== Problem statement ==
Your answer should be every line from the records that contains "flower".

== Material provided ==
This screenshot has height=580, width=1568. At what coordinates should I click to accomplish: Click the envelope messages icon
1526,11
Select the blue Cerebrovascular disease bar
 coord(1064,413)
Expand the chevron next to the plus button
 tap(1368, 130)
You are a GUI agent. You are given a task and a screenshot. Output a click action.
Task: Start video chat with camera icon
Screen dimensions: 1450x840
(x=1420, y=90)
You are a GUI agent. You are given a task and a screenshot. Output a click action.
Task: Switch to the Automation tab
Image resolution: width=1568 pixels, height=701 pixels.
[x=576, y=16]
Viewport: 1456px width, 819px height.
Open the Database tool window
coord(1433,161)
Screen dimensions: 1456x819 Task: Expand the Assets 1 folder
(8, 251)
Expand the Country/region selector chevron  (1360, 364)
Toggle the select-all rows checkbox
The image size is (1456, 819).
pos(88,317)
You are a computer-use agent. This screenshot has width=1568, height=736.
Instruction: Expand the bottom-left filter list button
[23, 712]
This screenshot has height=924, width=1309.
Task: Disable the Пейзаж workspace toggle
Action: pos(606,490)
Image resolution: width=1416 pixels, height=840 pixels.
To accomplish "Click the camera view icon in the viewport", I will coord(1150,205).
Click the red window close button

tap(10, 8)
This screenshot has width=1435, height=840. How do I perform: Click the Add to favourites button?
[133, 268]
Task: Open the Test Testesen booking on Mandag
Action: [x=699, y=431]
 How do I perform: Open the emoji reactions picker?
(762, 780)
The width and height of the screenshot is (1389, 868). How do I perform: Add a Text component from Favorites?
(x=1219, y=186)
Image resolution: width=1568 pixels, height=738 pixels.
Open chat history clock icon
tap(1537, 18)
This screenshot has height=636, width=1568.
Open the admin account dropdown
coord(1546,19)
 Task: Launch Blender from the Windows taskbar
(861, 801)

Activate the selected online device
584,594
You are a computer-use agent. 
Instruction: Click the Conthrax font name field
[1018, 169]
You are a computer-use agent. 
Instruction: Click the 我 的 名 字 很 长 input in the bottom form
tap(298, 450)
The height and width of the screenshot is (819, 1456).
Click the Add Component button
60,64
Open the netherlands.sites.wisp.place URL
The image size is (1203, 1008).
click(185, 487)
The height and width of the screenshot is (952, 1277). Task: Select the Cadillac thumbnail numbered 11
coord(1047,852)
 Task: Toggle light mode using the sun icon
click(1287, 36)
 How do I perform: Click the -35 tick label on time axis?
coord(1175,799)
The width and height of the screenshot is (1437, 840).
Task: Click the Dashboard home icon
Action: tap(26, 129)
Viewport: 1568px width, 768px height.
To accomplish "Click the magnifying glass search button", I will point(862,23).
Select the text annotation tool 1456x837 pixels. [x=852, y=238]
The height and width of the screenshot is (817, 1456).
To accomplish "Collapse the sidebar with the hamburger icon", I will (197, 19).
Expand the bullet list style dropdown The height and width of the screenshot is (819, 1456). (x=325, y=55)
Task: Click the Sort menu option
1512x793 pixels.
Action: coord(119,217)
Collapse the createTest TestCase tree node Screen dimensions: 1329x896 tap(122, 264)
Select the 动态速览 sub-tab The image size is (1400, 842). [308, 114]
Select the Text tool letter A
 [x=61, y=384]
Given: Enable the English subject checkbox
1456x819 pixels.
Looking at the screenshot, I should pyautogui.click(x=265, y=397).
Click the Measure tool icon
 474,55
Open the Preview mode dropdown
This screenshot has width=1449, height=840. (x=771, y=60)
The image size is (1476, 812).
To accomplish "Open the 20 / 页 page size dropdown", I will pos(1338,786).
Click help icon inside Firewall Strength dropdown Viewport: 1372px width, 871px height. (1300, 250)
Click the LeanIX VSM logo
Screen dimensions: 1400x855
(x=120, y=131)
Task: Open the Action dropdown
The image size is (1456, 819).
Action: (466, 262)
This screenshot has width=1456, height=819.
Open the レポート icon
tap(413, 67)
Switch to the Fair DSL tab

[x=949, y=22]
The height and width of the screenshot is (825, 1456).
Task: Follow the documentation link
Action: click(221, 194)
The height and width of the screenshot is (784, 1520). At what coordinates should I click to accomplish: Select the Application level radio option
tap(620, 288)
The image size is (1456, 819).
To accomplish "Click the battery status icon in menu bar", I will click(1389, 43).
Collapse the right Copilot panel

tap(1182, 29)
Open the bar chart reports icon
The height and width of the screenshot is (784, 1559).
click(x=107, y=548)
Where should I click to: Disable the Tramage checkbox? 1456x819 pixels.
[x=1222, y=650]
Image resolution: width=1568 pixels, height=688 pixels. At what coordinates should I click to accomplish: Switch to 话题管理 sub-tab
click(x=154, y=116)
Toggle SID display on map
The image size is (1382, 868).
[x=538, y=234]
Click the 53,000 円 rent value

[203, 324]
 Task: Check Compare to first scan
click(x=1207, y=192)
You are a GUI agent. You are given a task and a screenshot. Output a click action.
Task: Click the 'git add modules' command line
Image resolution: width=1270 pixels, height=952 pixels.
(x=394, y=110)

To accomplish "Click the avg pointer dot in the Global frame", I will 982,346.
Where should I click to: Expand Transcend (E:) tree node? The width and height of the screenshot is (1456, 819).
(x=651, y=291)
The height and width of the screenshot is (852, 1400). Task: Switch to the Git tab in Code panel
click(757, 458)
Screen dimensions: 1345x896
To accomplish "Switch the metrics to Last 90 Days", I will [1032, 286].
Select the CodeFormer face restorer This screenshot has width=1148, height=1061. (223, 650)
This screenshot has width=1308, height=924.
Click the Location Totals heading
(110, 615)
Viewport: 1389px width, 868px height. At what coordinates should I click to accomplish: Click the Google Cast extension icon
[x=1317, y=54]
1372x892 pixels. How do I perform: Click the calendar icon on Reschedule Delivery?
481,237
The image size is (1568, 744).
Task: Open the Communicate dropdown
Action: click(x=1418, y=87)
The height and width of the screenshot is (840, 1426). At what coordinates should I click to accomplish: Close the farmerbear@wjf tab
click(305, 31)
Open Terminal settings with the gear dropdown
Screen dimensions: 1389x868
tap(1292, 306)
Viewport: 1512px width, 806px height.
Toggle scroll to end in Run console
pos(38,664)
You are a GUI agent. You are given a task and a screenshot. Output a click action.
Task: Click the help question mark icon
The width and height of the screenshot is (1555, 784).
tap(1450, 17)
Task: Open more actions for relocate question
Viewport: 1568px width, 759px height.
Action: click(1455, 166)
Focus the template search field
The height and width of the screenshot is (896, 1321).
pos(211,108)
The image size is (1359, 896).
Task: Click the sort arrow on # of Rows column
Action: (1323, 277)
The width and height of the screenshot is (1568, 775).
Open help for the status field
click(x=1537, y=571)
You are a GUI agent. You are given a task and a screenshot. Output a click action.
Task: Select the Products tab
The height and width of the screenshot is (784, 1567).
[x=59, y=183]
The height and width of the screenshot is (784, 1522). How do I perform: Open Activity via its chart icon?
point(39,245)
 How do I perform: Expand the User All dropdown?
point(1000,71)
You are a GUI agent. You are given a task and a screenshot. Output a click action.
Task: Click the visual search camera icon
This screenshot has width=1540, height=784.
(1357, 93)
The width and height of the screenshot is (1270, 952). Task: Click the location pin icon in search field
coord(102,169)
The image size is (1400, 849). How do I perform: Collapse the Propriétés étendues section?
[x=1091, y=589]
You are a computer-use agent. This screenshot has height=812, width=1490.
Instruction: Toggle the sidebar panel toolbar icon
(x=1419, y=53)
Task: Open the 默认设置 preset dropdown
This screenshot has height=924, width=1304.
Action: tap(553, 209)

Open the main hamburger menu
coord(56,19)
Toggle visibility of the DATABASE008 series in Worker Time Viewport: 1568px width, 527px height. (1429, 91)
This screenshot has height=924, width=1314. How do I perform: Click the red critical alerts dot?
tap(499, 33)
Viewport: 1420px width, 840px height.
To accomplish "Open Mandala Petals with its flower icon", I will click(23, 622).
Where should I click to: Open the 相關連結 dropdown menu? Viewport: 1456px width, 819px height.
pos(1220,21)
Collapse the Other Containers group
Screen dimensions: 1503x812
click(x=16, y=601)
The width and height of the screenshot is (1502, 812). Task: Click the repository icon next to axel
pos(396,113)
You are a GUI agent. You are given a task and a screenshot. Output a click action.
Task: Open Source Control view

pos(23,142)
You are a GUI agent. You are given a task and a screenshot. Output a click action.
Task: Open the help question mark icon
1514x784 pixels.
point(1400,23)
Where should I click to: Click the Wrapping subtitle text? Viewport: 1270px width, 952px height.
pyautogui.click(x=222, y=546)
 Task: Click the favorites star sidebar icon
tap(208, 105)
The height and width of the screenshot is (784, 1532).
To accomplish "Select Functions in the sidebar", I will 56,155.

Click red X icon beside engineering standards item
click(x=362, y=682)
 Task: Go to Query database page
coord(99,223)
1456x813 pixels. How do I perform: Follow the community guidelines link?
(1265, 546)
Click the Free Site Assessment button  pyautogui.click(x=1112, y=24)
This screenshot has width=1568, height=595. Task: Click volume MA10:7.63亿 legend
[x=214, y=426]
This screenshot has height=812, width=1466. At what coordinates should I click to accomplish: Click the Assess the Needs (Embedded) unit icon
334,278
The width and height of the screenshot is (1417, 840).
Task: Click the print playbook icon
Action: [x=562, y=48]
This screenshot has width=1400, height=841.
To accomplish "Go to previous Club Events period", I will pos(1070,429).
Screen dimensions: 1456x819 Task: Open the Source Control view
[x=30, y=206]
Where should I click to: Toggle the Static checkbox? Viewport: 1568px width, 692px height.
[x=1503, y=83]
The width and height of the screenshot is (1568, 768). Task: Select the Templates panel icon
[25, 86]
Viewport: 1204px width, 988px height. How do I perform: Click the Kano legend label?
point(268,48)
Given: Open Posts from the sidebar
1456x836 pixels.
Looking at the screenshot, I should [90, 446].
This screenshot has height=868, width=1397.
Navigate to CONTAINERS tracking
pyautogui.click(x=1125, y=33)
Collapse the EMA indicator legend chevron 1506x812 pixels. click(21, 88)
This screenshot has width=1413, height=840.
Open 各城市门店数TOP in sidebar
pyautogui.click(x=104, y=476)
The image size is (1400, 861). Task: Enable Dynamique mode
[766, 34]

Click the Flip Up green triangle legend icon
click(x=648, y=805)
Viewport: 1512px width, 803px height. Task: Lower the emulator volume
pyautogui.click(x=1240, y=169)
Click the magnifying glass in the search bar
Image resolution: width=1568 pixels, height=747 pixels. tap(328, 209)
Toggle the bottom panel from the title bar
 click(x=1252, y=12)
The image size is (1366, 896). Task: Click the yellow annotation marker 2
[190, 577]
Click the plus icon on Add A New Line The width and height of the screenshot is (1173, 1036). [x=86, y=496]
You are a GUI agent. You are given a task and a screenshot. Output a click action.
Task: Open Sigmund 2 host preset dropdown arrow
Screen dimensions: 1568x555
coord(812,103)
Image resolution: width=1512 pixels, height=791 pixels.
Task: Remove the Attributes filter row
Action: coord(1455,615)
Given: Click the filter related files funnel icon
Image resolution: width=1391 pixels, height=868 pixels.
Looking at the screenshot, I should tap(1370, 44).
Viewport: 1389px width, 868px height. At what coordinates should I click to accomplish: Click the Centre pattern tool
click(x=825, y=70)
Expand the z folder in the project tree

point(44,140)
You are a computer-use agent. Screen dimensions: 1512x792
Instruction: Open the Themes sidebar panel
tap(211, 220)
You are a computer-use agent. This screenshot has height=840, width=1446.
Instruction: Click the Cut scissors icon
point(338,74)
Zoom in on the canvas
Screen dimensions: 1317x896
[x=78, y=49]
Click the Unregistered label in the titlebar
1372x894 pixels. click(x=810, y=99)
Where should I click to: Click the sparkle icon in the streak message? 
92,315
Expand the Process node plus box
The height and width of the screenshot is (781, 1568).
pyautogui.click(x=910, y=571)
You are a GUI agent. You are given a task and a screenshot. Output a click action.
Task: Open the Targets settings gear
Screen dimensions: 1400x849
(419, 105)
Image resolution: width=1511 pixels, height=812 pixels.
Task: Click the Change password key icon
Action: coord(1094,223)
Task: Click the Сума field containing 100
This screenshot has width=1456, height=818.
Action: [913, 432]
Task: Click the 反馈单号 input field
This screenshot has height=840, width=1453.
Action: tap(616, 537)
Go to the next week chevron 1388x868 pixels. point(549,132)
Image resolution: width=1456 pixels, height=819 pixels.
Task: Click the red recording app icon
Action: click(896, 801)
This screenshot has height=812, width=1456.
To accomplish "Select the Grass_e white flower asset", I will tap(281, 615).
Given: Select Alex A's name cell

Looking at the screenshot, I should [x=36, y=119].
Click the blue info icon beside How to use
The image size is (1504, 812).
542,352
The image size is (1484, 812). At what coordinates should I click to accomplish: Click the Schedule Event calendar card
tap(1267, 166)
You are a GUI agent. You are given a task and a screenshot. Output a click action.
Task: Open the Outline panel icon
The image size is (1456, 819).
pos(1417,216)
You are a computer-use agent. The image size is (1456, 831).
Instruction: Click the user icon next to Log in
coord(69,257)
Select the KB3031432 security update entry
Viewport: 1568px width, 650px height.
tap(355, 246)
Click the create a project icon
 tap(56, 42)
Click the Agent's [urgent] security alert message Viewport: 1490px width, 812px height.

== Response to the exercise ==
To accomplish "Open Mandala Petals with its flower icon", I will click(23, 622).
To accomplish "Select the Grass_e white flower asset", I will tap(281, 615).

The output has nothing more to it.